AI Evals Must Be Task Oriented & Iterative
When building a Generative AI application, AI Evals is a good way to run water through the pipes
AI Evals systematically measures how well an AI application performs on specific tasks, catching regressions, without relying solely on gut-feel or manual spot-checks.
Firstly, the best way to understand AI Evaluations is to step through one of the many notebooks available.
I would argue that AI Evals in principle is a good way to test your GenAI application from end-to-end with varying models, prompts and test schemas.
The important inputs are prompts, models and data.
The evaluation compares a set of outcomes against a benchmark set of data.
The set of outcomes are generated based on a configuration of prompts, models and data.
In this AI Evals example, the idea is to test different prompts with different models, and see which st of outcomes are the closest to the benchmark.
Evals have two parts, the setup which holds the test schema and the evaluation data.

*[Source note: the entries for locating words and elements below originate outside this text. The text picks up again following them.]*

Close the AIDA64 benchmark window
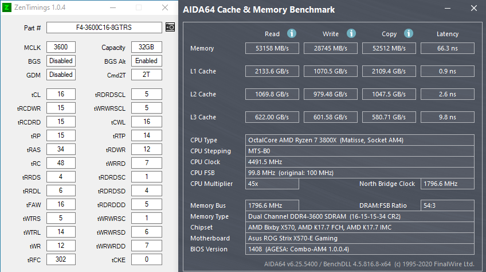The width and height of the screenshot is (486, 272). pyautogui.click(x=473, y=9)
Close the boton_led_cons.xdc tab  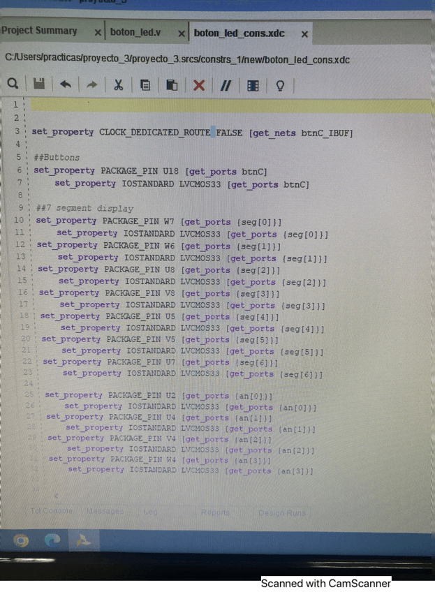pyautogui.click(x=304, y=34)
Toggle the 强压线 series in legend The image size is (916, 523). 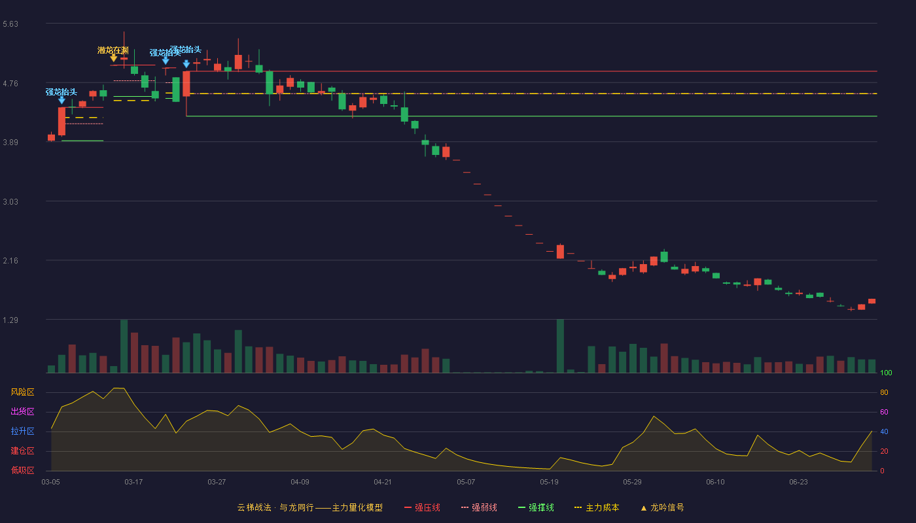pyautogui.click(x=427, y=507)
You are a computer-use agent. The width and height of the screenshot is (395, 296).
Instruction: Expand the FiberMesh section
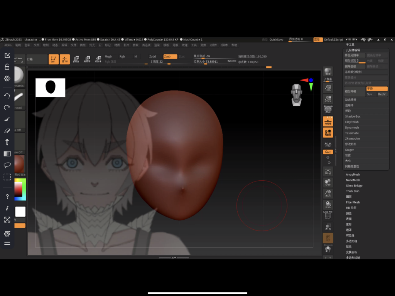pyautogui.click(x=353, y=202)
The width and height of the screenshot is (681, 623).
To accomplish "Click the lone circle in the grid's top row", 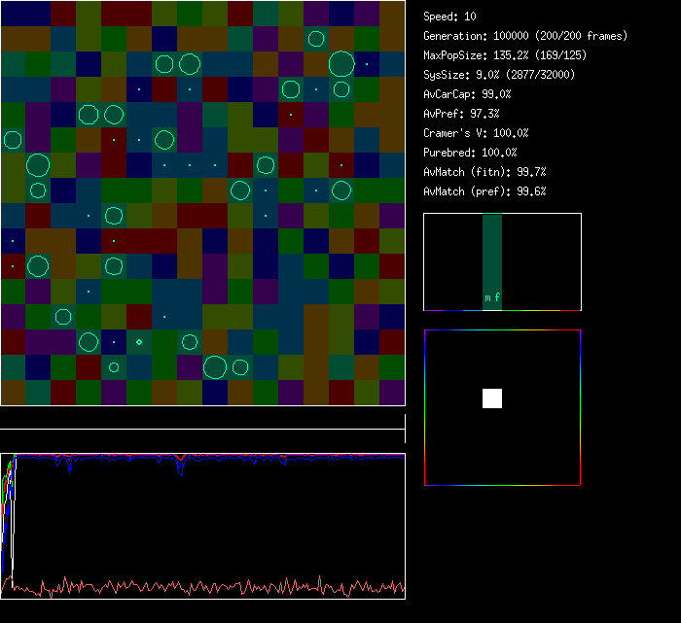I will pyautogui.click(x=315, y=40).
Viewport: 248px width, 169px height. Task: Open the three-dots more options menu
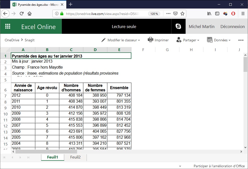pyautogui.click(x=241, y=40)

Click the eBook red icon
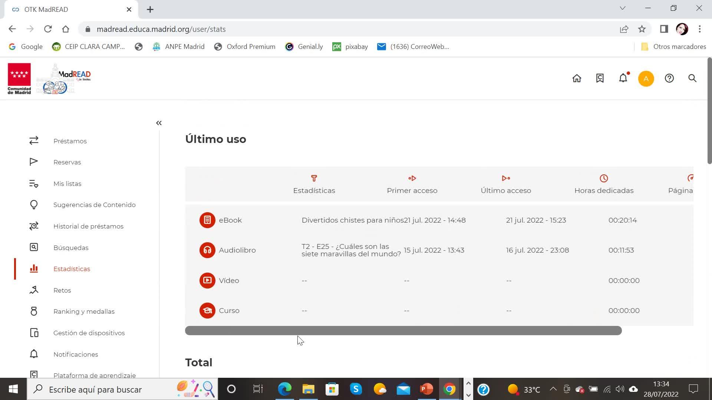207,220
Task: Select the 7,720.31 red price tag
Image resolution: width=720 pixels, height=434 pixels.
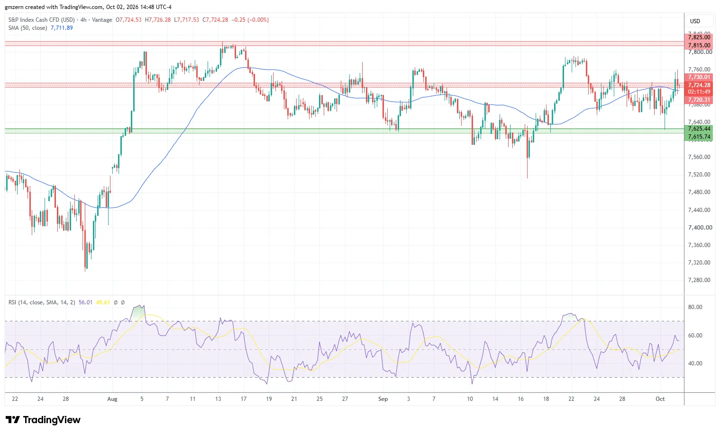Action: pos(699,100)
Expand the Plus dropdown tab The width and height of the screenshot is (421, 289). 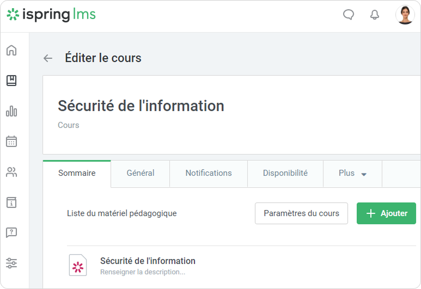352,174
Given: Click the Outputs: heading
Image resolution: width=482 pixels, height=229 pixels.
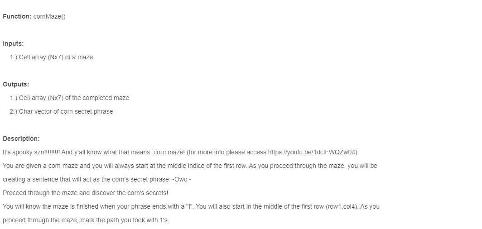Looking at the screenshot, I should (16, 85).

And then the routine which executes and captures the outputs.
What helps is if you have a tool that graphically displays the results. In the example below, I make use of the OpenAI dashboard for evaluations.
For effective AI Evaluations you will need to know what you are testing for, what is your expected input and expected output.
Here is a practical example you can run in a Colab Notebook…
First establish the foundational setup required for the rest of the script to interact with OpenAI’s services…
import pydantic
import openai
from openai.types.chat import ChatCompletion
import os
os.environ["OPENAI_API_KEY"] = os.environ.get("OPENAI_API_KEY", "Your API Key")This code sets up a basic prompt for summarising push notifications and defines a function to call the OpenAI API for generating summaries using a specific model.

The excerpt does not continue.